A big part of FCS analysis time is spent in GC #13039

auduchinok · 2022-04-21T07:51:58Z

auduchinok
Apr 21, 2022
Collaborator

I'm looking at various perf snapshots and seeing that in many of them about 20-30% of the time that FCS takes to analyse a project graph is spent in GC. Here's the last example, GC takes 41 seconds:

Could we work on finding a systematic approach that would allow us to reduce allocations where possible? Possible things are:

reuse some collection objects
don't create intermediate lists and use state machine list builders instead
use arrays and mutation
don't recalculate things where possible

Some of these things aren't very idiomatic in a functional language, but when talking about compiler and editor analysis engine, I think a better performance should matter more than being completely idiomatic.

dsyme · 2022-04-25T03:20:23Z

dsyme
Apr 25, 2022
Collaborator

I'd encourage a focus on performance, not allocations. Allocations happen, they are not necessarily bad. Often the gains come from avoiding running code at all more than from removing allocations

Historically the biggest gains by @TIHan have been from removing transient LOH allocations. Those are really important to find and nail down.

0 replies

auduchinok · 2022-04-25T07:39:02Z

auduchinok
Apr 25, 2022
Collaborator Author

I'd encourage a focus on performance, not allocations. Allocations happen, they are not necessarily bad.

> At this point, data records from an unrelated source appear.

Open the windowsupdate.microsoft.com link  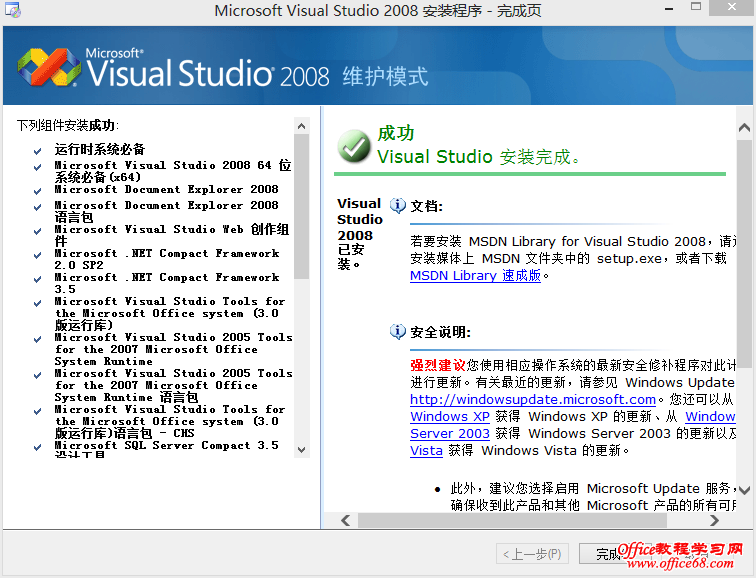click(x=532, y=399)
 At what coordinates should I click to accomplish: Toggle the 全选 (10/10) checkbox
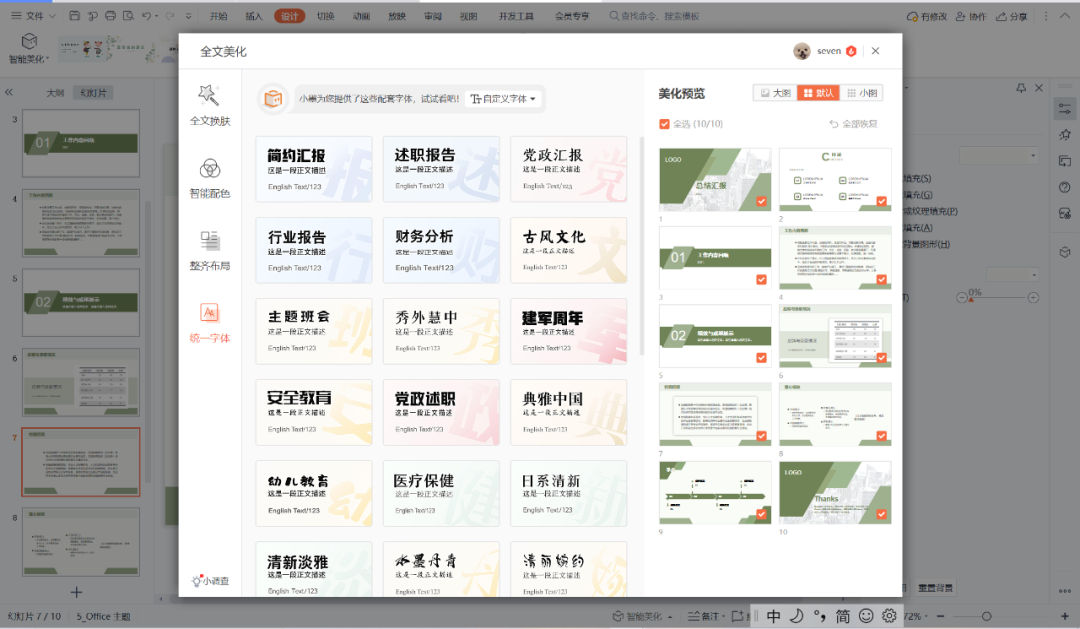[x=665, y=124]
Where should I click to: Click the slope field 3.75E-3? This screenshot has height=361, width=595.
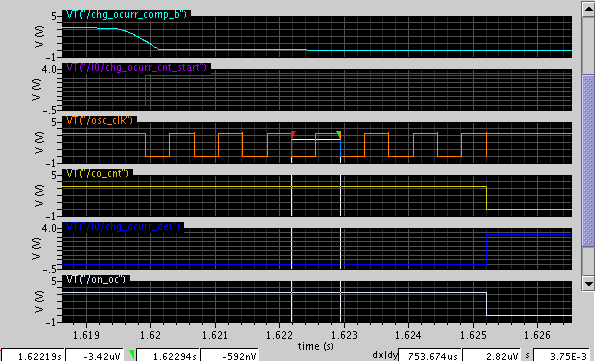[562, 355]
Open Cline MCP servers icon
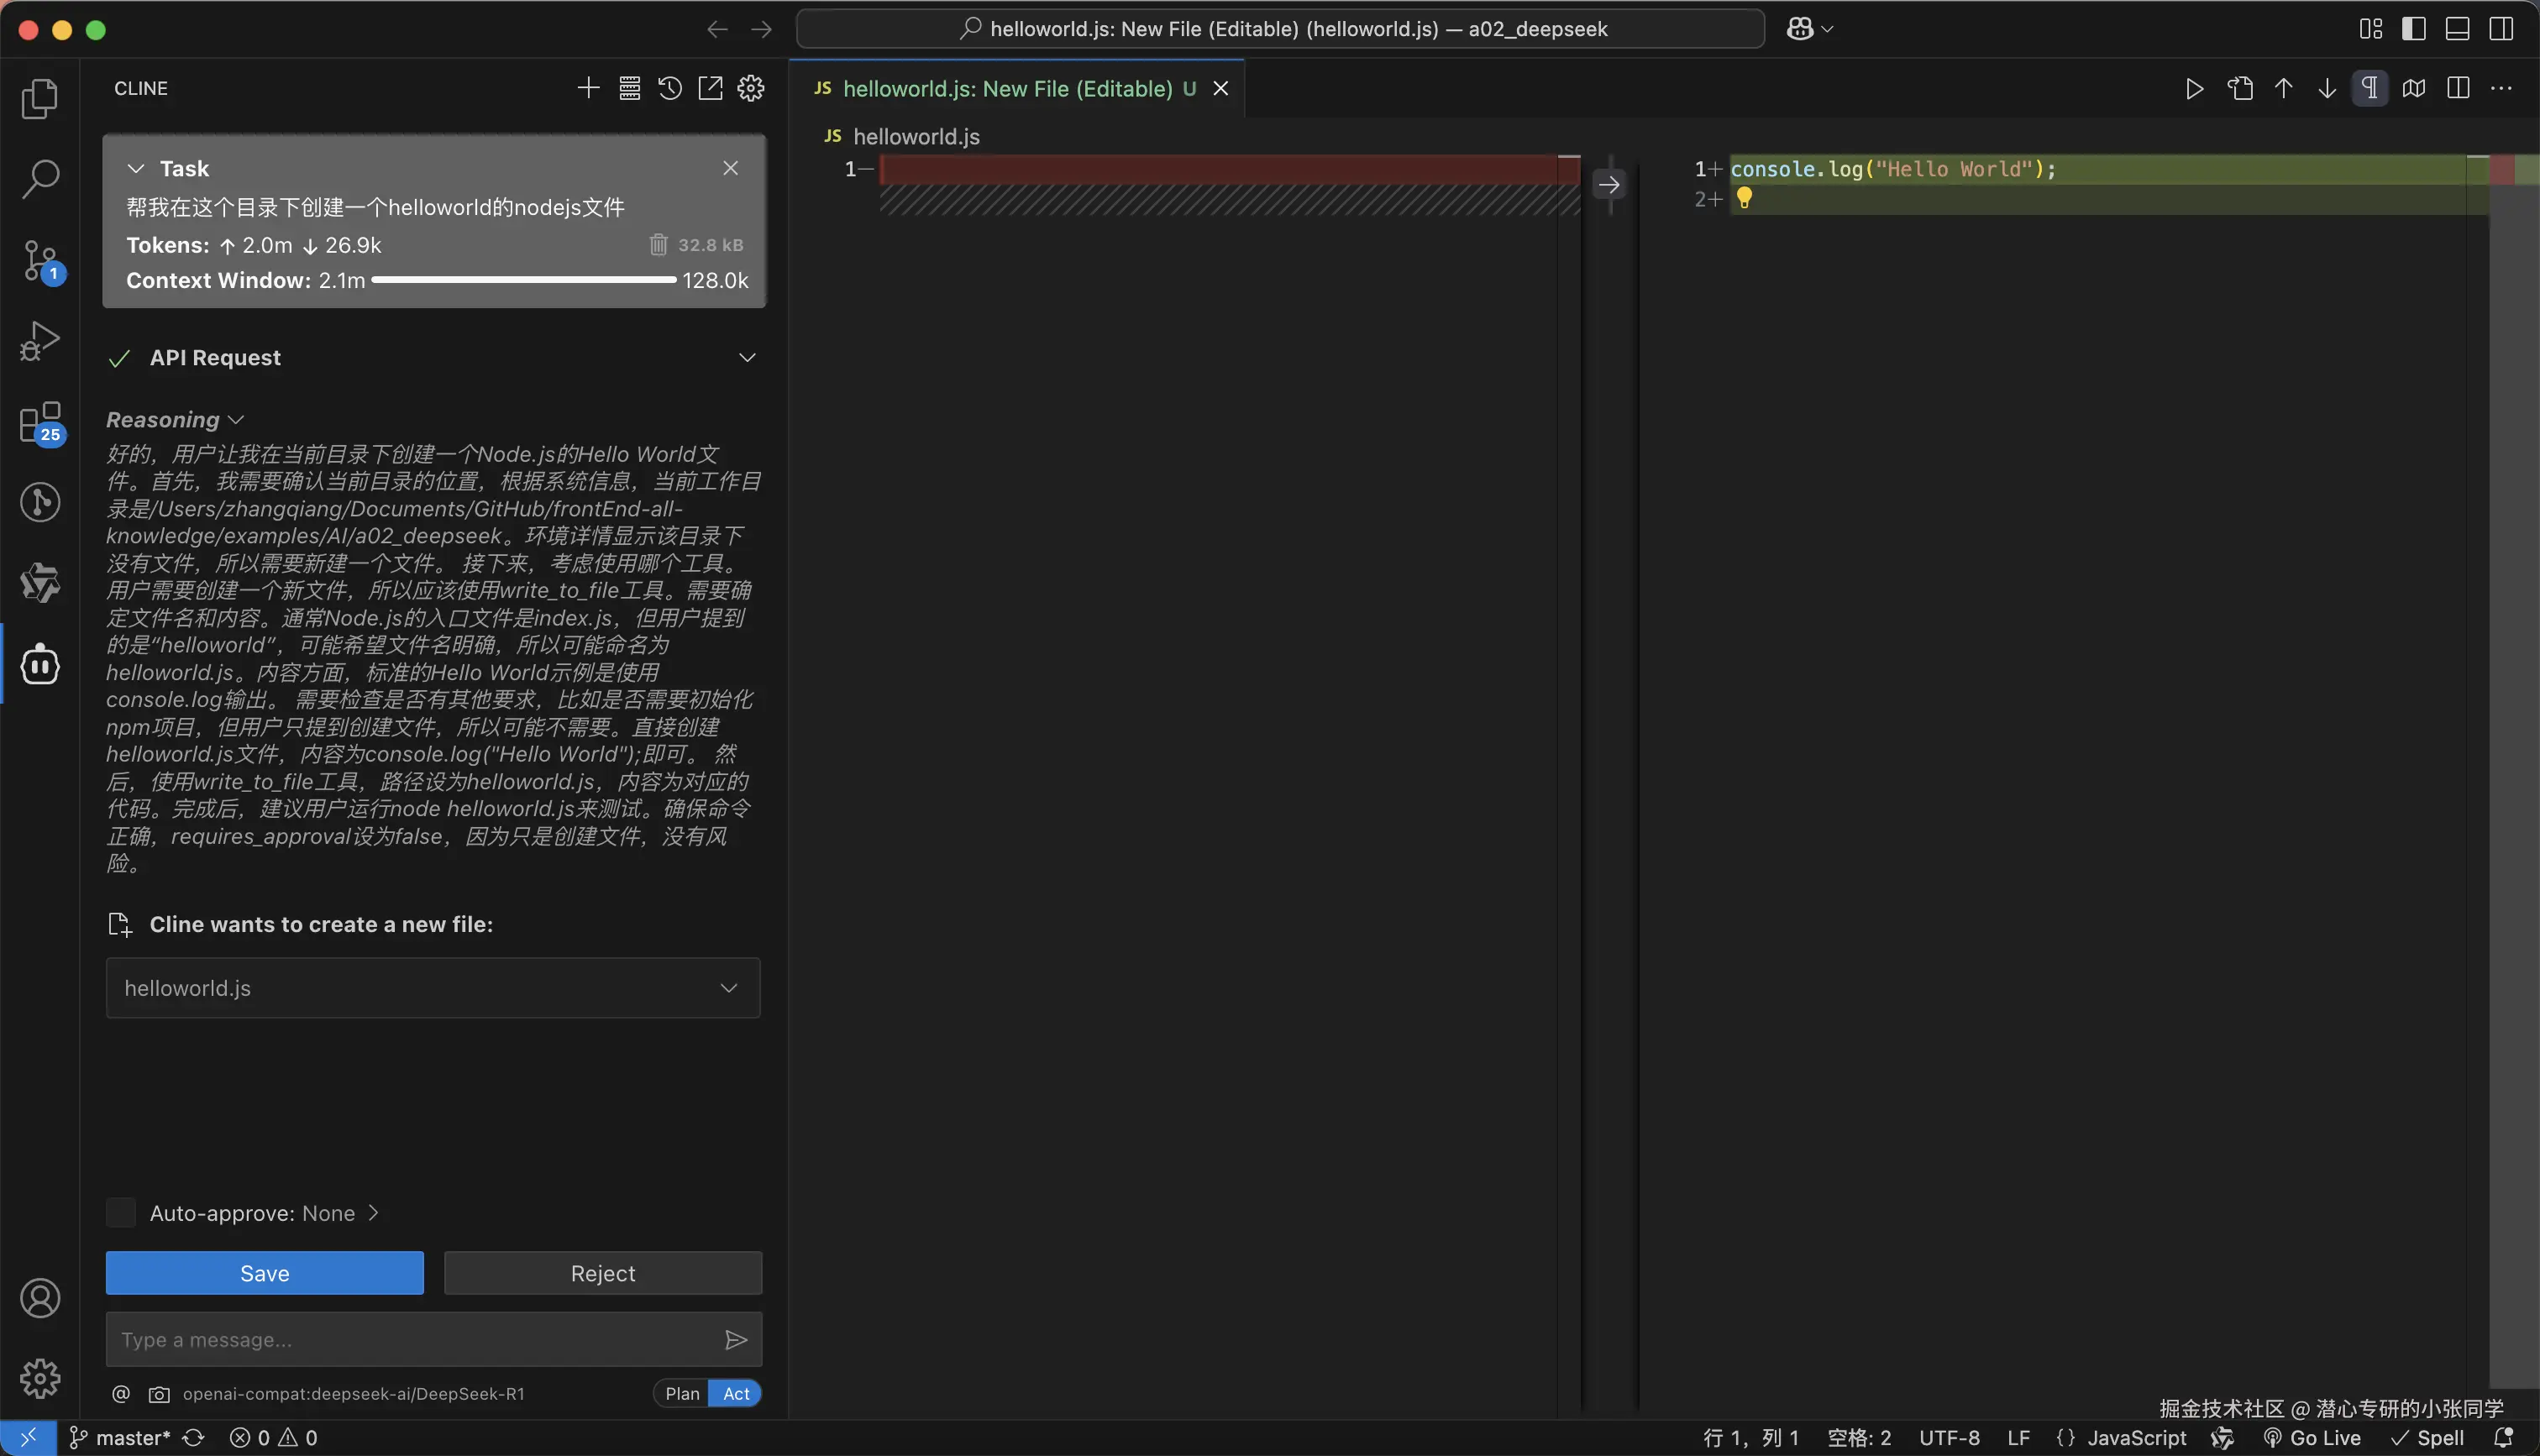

I agree that performance in general should be a high priority. Allocations aren't bad until there're too many of them. We often see about 30% of time spent on GC and that does indeed look bad. It's tens seconds to minutes that our users have to wait for analysis to finish in an IDE.

Often the gains come from avoiding running code at all more than from removing allocations

Yes, that would improve analysis time, but if the remaining code still allocates too much, it'd still spend a considerable amount of time doing GC. I think we should tackle both of these things.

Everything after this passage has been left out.